In reply to: Tim 's message, "Re: Is My wife having an emotional affair with her best girl friend of 25 years??" on 18:33:59 07/16/09 Thu

The white flag went up today and I knew I was fighting a losing battle as soon I got back from Iraq. I am hoping I can wrap the end of this marriage up within a couple of months and start the healing process. I have a long painful road ahead of me. It’s like going back to military basic training were the drill sergeants break you down and then slower build you back up again which in turn you will be a better, stronger and instilled with all those values that I talked about. The path I am undertaking is breaking old codependent habits that made survival each day a joke in relationships. I see now that I attracted unhealthy relationships and try to make the best of what I have. I even help self-destruct the relationships as well saying when this relationship will end. This is my new basic camp. If that is a BIG IF, I hope when I am done with blazing a new path of unknown destination, there will be someone very special out there for me. However, after having two marriages ending up in adultery affairs, it is going to be hard to break that self-destructing mind set.

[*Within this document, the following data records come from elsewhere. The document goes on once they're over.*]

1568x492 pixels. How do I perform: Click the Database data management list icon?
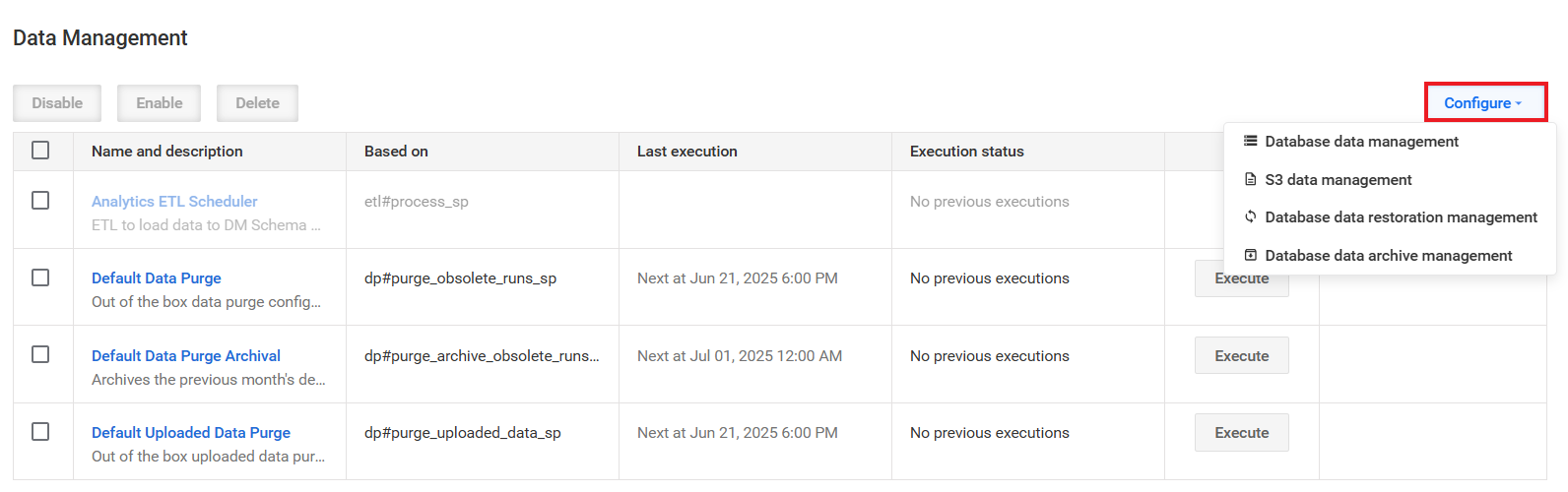1250,141
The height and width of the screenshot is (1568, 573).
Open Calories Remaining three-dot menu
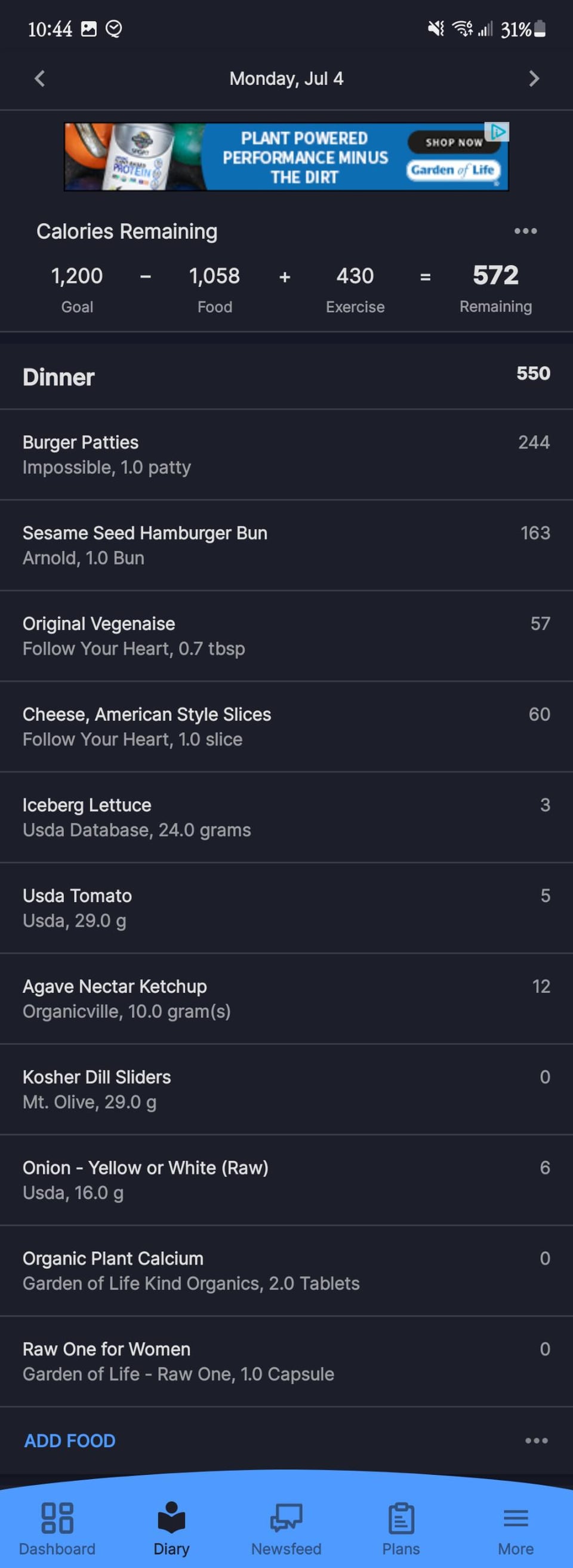(525, 232)
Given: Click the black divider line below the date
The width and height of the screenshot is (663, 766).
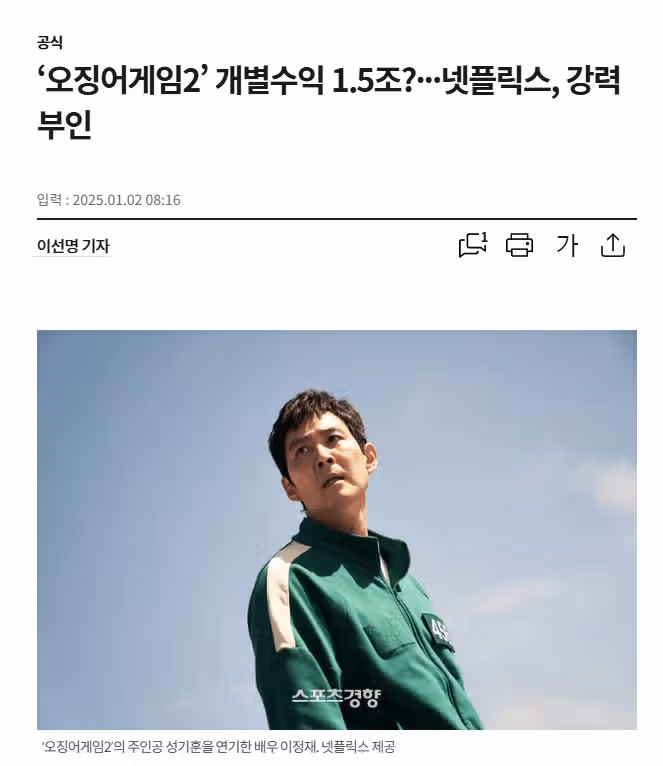Looking at the screenshot, I should (337, 219).
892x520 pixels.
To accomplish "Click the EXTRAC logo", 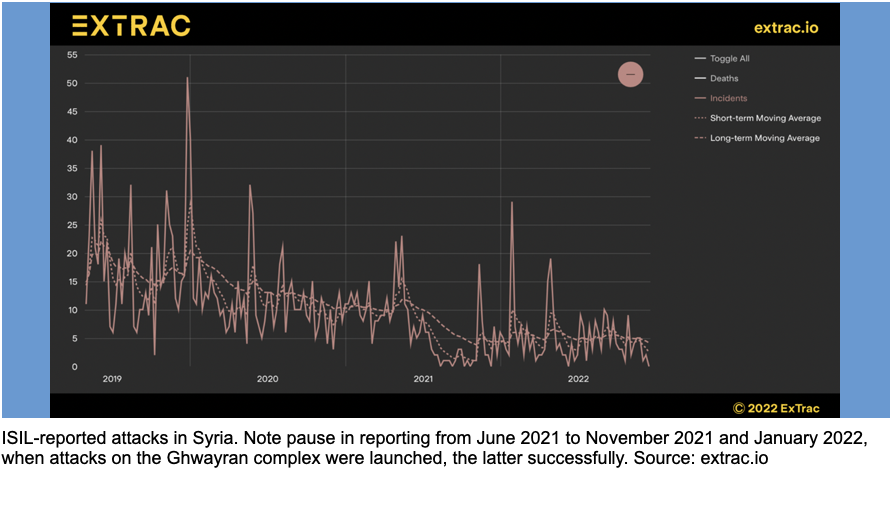I will click(x=131, y=26).
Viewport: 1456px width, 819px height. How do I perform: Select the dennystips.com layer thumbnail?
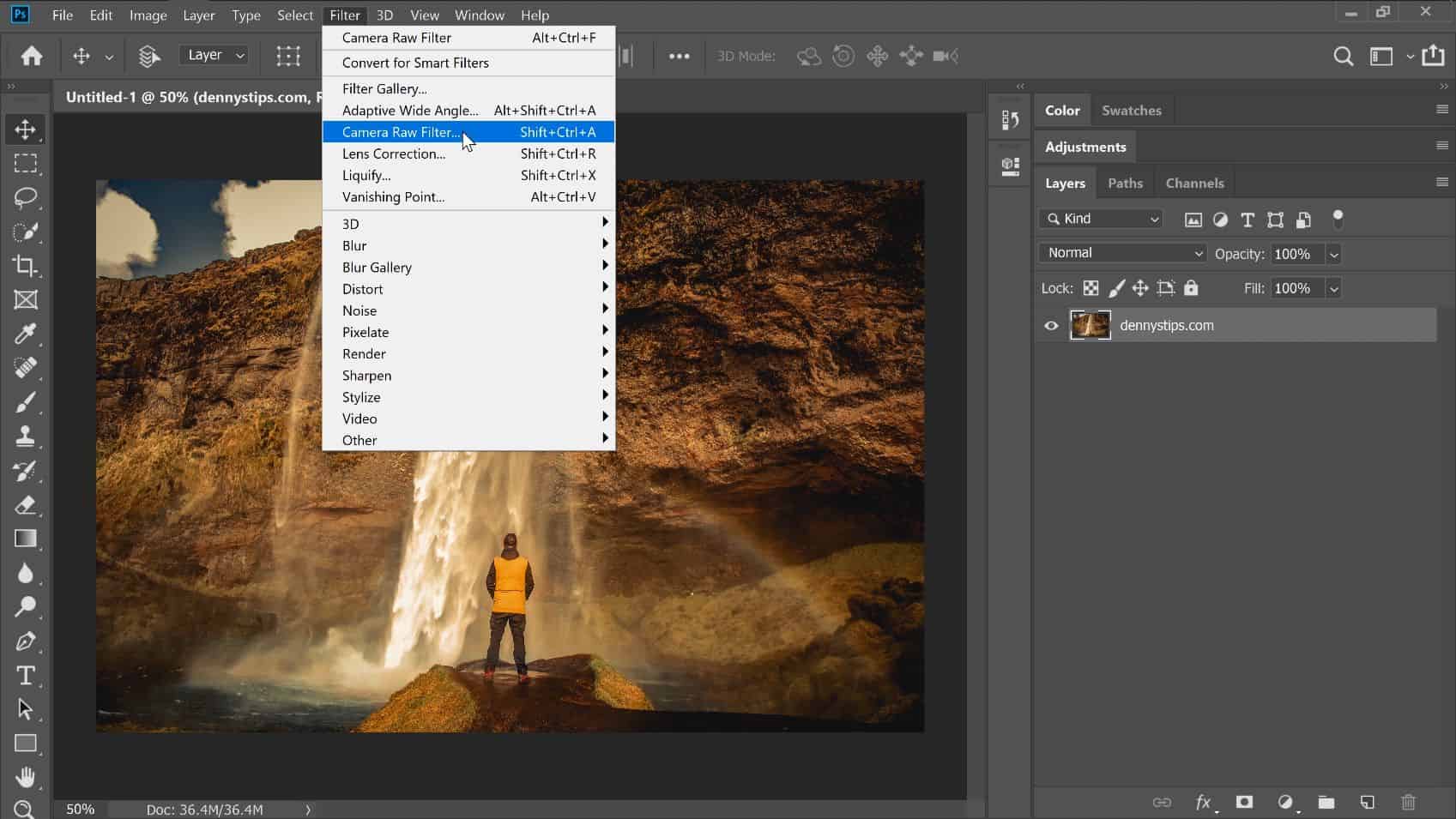point(1090,326)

I have two wonderful, exciting and loving sons that I hope I will not lose the faith. These past few days tested my will to keep the faith and not lose the love I have for my boy, my drive to be with them, the drive to keep living. I had a friend, a civilian that I worked with over in Iraq and I told him the week when I got back what was going on in my life. He told me as thou he had a crystal ball and said point blank, get a lawyer, take care of those boys, and take care of yourself. It’s not worth hanging on; no point in changing her, she cheated on you no matter if it was a guy or female and only you can change yourself. He knew the marriage was over in his first email I got back from him because he went through hell in his first failed marriage and also a codependent to a T. His first wife was cheating on him for 2-3 years with his co-workers and she blamed everything on him until he realized after months of therapy it was not his fault. He just attracted unhealthy relationship.

I believe Kevin summarize it all up by saying we demand more, we expect more, we deserved more because we are good people and we have a lot to offer in return. This will be my battle cry going forward.